El más terrorifico de los susurros.




viernes, 11 de marzo de 2011

Madrid

Dicen que Madrid es la típica gran ciudad. Los típicos edificios, las típicas aceras, con los típicos coches, y las típicas personas. Pero lo que no saben, es que cada vez que salgo a la calle, yo, iluso de la vida, le doy la vuelta a todo. Duermo en los suspiros de la gente en el metro, y me despierto en cada calada de ese cigarro que fuma la chica de los 20 en la puerta de algún bar perdido en un callejón donde las paredes están tan llenas de carteles, que la gente duda sobre si verdaderamente existió algún día la pared en ese cochambroso edificio de los años 70. Eso es Madrid, él, ella, los nervios de la primera vez, y el subidón de un sí.

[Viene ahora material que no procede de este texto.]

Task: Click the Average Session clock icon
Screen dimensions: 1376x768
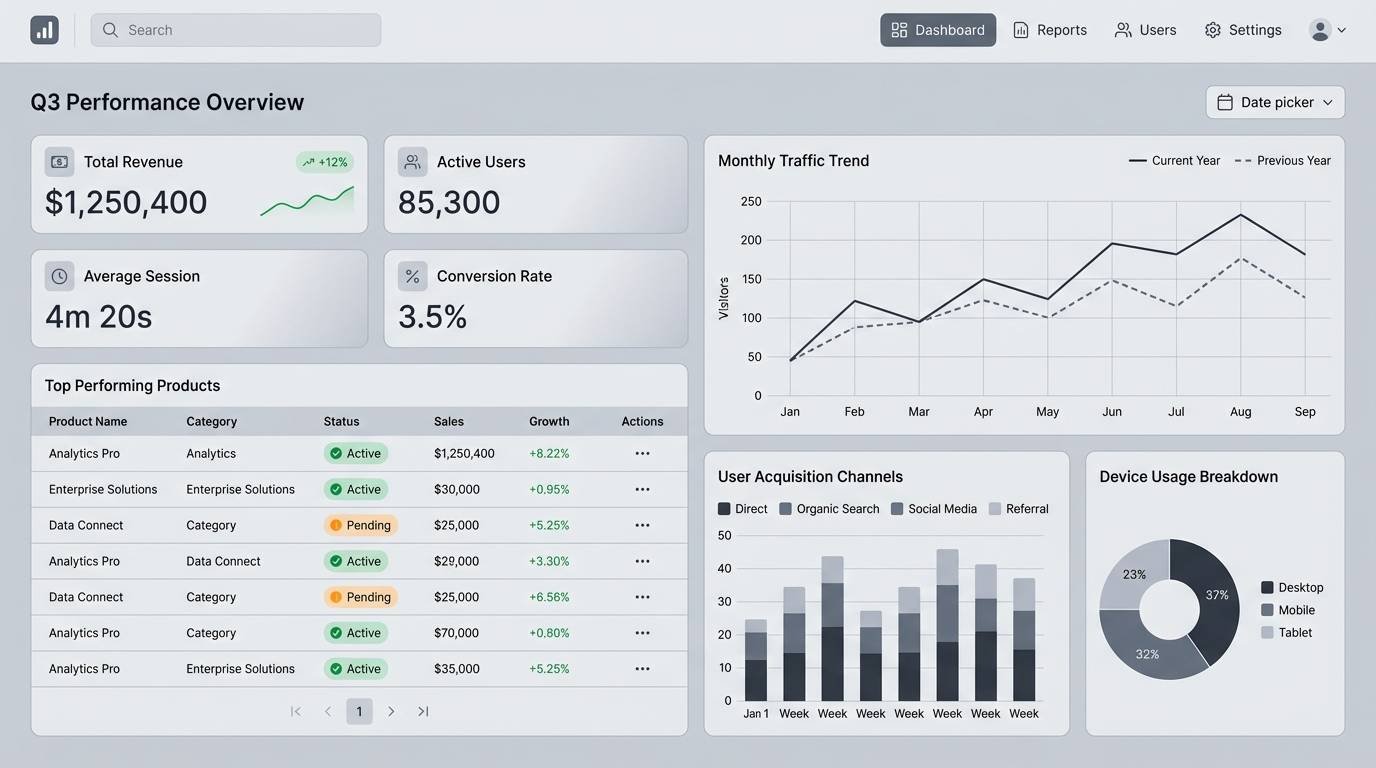Action: point(59,276)
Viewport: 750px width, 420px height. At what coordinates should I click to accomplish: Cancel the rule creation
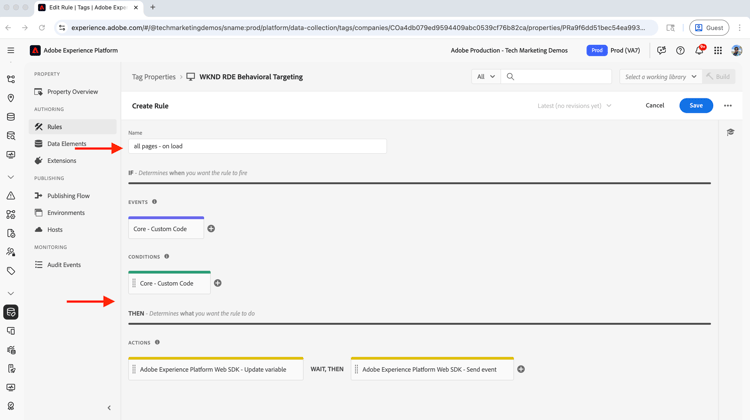(654, 105)
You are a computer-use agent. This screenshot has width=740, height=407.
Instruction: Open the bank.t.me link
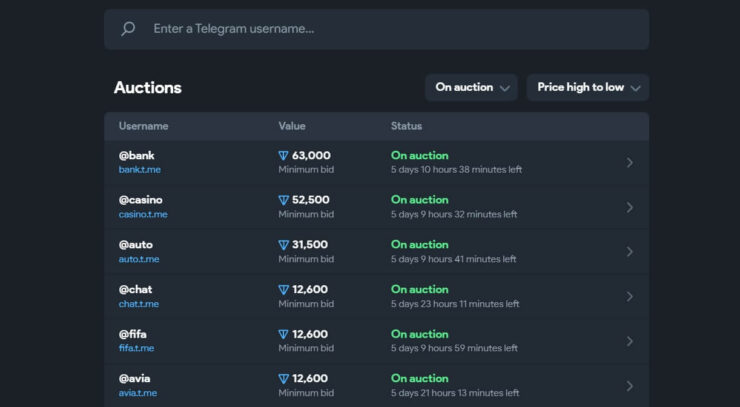(x=139, y=170)
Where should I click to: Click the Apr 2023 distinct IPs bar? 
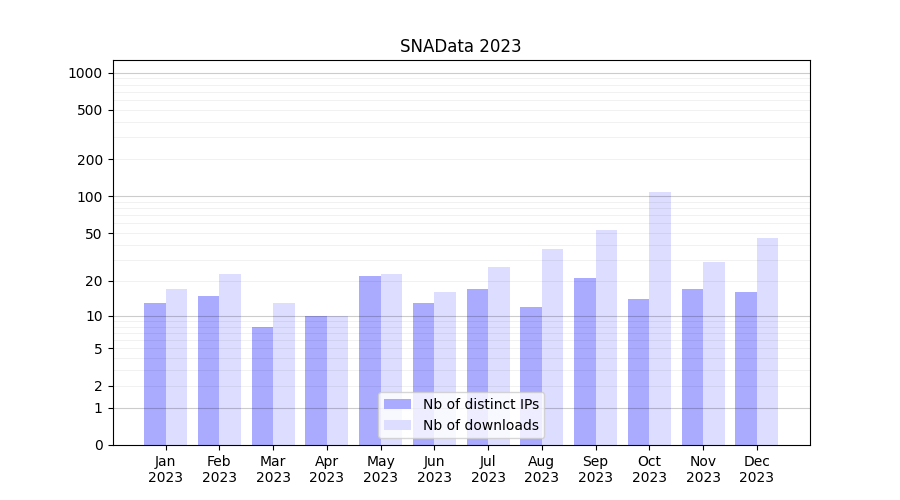tap(316, 380)
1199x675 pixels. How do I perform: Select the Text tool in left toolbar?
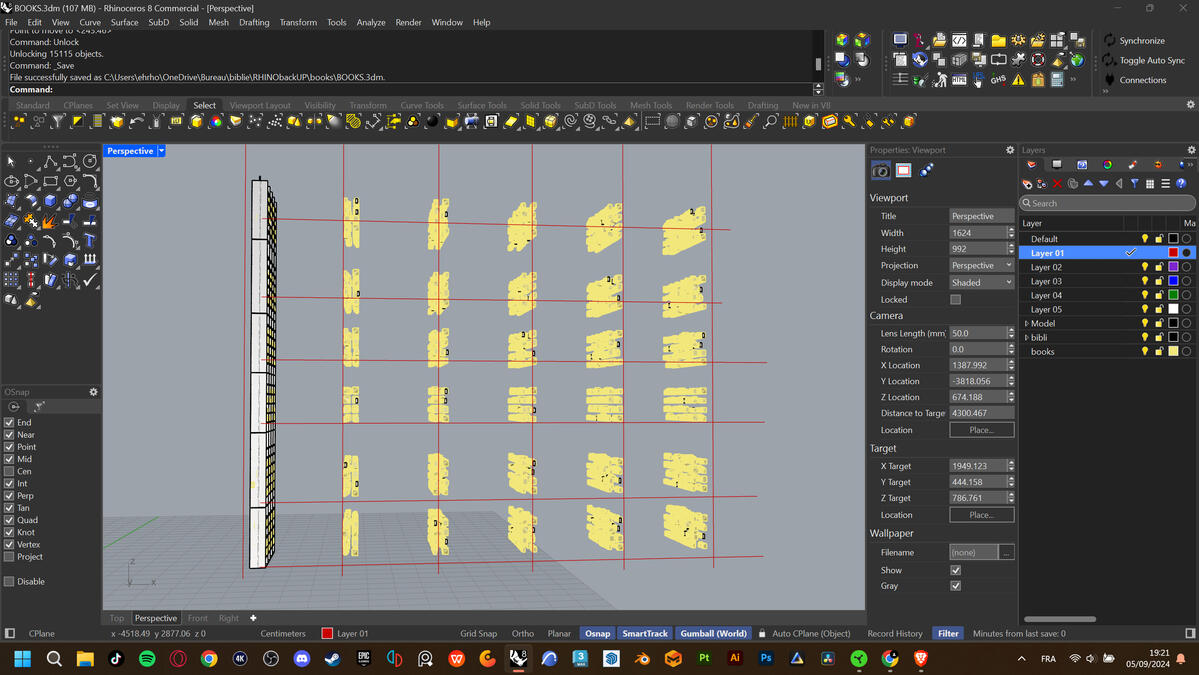click(x=90, y=239)
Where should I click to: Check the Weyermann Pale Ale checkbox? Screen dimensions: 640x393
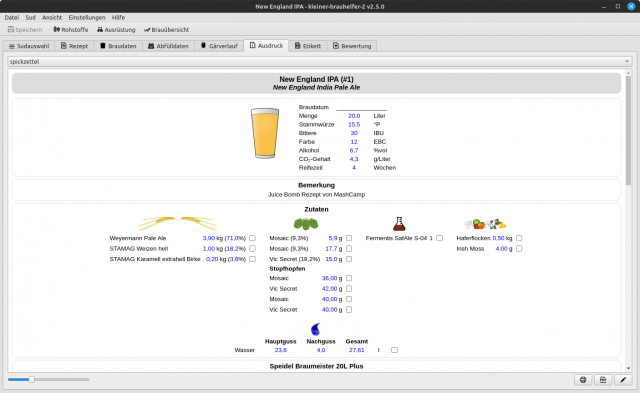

La típica melodía de una canción, que hasta hace poco no sabía que era de una película de mi infancia, suena a todo volumen en mi cabeza. Sentado esperando unos diez minutos exactos de gloria, que podrían escaparse con la misma facilidad con la que ayer me deje caer en la cama, o que podrían hacer de mi existencia una bonita ironía de la que mis padres no sé si quiera si estaría alegres, orgullos, o se terminen decidiendo por hacerse los eruditos.

Estos son los típicos asientos, y la típica espera. El típico síntoma de que algo va a pasar, o de que me quedaré aquí, esperando, con mis vaqueros y la sombra de lo que es todo lo que me rodea y lo que me precede. Como cuando justo antes de saltar a un vacío piensas: “Lo que daría ahora mismo por un frigopie, eso sí que era vida.”

Y Madrid seguía ahí, mirándolas. Porque en el fondo Madrid es miradas, todas las que hay y las que no están, los gritos, los roces inesperados pero deseados, y un tropiezo inesperado. Madrid seguía ahí, más cerca, mirándolas, sabiendo que con ellas, tendría más que palabras, quizá hasta una historia que contar.